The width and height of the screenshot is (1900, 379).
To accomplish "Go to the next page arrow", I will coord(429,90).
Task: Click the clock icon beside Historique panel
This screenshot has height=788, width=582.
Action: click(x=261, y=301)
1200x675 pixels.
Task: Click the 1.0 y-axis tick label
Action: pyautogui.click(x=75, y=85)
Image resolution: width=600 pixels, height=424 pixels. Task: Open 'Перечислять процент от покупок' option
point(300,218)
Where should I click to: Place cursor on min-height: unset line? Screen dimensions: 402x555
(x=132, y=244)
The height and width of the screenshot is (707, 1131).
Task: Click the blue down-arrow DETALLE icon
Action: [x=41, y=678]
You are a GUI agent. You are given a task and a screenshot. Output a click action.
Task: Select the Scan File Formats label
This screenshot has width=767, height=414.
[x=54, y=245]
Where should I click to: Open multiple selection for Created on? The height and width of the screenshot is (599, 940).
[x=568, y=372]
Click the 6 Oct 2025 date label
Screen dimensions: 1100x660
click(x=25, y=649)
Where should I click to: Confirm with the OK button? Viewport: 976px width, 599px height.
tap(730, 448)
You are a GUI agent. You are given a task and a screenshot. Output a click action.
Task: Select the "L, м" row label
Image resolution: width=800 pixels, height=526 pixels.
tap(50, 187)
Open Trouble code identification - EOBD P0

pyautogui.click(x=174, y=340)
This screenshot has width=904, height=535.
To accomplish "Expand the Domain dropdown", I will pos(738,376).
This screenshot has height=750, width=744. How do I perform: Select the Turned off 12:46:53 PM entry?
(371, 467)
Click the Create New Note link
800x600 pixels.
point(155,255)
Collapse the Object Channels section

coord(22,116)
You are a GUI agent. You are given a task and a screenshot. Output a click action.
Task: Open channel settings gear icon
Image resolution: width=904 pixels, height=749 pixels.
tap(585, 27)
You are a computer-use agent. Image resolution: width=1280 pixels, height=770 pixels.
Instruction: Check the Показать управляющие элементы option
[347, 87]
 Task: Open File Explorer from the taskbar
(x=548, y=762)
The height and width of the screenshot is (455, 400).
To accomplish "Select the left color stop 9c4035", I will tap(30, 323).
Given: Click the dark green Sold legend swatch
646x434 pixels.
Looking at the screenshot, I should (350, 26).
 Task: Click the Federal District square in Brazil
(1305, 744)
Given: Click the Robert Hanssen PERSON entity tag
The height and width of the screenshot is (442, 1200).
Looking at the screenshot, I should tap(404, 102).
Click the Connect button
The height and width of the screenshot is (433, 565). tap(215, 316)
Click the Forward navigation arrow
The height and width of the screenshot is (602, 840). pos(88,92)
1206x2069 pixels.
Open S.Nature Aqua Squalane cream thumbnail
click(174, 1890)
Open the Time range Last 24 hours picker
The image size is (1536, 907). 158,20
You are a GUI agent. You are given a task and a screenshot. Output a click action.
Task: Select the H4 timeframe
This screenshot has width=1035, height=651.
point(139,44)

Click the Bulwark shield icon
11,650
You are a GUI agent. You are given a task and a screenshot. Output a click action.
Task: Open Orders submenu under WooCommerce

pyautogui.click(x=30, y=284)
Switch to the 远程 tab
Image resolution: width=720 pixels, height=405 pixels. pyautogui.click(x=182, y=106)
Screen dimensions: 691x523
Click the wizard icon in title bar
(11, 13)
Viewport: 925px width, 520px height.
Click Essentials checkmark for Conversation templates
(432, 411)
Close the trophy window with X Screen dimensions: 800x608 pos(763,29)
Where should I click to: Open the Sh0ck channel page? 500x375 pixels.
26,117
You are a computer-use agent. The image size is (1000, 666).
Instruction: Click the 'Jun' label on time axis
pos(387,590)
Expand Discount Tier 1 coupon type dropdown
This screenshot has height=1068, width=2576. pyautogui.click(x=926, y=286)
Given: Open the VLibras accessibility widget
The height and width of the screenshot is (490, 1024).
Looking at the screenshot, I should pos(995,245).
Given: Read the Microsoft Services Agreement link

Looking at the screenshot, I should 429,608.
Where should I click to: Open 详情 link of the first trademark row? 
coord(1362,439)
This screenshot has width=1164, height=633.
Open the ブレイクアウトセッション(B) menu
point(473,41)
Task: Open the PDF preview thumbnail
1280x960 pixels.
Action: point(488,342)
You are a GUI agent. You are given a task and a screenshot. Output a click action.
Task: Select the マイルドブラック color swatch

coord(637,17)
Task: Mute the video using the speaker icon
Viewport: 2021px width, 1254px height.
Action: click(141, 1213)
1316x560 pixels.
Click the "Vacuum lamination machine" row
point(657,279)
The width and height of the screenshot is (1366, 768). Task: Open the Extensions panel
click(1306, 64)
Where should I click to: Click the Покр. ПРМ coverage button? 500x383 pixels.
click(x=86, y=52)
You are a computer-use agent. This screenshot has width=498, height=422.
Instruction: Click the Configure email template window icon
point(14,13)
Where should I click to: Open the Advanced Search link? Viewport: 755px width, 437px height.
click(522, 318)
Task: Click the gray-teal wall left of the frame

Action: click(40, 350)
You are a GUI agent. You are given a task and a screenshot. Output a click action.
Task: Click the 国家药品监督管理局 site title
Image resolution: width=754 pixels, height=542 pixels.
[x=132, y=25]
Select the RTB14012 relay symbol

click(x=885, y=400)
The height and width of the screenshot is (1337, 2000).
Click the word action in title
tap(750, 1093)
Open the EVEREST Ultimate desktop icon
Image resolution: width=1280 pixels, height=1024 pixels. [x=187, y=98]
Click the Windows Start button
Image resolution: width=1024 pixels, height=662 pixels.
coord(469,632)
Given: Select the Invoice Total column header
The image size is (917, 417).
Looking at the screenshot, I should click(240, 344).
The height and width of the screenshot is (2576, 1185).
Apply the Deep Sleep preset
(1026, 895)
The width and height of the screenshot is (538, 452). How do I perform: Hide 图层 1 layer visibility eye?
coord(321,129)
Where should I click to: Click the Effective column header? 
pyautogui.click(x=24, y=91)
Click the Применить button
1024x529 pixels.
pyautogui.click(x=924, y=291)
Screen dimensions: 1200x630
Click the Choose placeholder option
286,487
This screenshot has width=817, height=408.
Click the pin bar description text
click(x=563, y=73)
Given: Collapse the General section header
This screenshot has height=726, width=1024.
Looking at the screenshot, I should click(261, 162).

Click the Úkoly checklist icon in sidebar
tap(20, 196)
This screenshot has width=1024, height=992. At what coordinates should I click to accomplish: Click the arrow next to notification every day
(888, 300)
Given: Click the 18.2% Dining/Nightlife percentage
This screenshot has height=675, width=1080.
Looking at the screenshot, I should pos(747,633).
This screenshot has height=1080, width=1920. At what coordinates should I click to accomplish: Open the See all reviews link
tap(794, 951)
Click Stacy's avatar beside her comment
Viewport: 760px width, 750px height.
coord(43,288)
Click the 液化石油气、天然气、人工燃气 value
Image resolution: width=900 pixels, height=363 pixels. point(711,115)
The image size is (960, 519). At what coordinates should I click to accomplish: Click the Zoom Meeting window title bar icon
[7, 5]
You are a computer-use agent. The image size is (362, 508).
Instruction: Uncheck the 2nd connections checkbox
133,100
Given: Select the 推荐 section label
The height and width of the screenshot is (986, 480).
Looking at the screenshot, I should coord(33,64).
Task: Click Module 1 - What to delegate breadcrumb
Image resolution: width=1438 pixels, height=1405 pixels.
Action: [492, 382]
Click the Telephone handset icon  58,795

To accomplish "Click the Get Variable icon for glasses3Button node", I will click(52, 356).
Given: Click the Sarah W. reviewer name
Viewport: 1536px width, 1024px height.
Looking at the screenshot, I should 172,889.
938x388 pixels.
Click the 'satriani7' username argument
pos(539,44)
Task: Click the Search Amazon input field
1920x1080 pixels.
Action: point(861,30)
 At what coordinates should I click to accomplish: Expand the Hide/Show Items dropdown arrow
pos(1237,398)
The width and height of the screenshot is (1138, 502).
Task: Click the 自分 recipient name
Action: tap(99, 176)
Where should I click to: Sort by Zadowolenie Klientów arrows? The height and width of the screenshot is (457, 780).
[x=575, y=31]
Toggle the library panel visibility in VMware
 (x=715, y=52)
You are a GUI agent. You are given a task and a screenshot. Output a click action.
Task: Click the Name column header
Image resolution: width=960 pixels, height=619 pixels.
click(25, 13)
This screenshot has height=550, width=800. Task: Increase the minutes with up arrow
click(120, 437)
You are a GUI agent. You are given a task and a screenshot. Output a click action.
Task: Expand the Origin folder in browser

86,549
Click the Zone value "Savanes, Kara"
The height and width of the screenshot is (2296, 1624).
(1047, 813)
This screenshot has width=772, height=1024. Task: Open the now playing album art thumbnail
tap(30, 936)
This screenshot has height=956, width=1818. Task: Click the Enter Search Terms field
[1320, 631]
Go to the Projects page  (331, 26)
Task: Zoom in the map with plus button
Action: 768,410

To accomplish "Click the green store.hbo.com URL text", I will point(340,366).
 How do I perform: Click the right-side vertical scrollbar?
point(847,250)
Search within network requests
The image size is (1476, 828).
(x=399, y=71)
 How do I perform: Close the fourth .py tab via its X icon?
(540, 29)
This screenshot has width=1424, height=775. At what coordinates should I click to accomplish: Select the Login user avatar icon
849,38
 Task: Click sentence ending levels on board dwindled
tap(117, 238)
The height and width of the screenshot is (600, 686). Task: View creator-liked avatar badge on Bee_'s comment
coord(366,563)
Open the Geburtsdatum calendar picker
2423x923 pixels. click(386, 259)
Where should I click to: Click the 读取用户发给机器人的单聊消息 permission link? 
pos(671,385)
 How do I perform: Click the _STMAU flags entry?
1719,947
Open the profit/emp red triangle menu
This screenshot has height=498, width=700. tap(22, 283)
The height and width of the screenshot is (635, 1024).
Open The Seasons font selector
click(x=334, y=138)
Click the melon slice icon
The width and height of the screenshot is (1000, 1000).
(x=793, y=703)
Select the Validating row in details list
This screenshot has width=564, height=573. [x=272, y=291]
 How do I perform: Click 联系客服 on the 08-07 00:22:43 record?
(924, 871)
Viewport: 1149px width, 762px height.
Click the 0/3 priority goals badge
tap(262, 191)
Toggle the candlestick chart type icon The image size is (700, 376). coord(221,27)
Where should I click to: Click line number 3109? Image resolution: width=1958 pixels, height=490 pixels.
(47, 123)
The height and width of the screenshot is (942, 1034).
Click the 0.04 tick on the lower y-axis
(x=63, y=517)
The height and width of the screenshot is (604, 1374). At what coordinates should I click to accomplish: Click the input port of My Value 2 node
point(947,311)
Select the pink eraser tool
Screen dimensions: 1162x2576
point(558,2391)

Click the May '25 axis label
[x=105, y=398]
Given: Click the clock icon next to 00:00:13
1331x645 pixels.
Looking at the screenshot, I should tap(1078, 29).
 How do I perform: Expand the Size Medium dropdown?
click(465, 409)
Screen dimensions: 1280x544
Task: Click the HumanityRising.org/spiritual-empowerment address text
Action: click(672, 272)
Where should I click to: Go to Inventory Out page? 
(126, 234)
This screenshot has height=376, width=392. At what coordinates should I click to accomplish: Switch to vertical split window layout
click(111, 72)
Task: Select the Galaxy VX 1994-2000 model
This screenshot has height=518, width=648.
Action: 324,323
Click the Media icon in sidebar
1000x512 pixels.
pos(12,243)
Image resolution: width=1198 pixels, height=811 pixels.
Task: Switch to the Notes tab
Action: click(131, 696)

WHAT THIS TASK INVOLVES:
Would you print exactly, and only, the lines of the data above from the line with "You are a computer-use agent. The image size is (362, 508)." through the line with "Task: Click Module", inclusive?

OUTPUT FOR THIS EXERCISE:
You are a computer-use agent. The image size is (362, 508).
Instruction: Uncheck the 2nd connections checkbox
133,100
Given: Select the 推荐 section label
The height and width of the screenshot is (986, 480).
Looking at the screenshot, I should coord(33,64).
Task: Click Module 1 - What to delegate breadcrumb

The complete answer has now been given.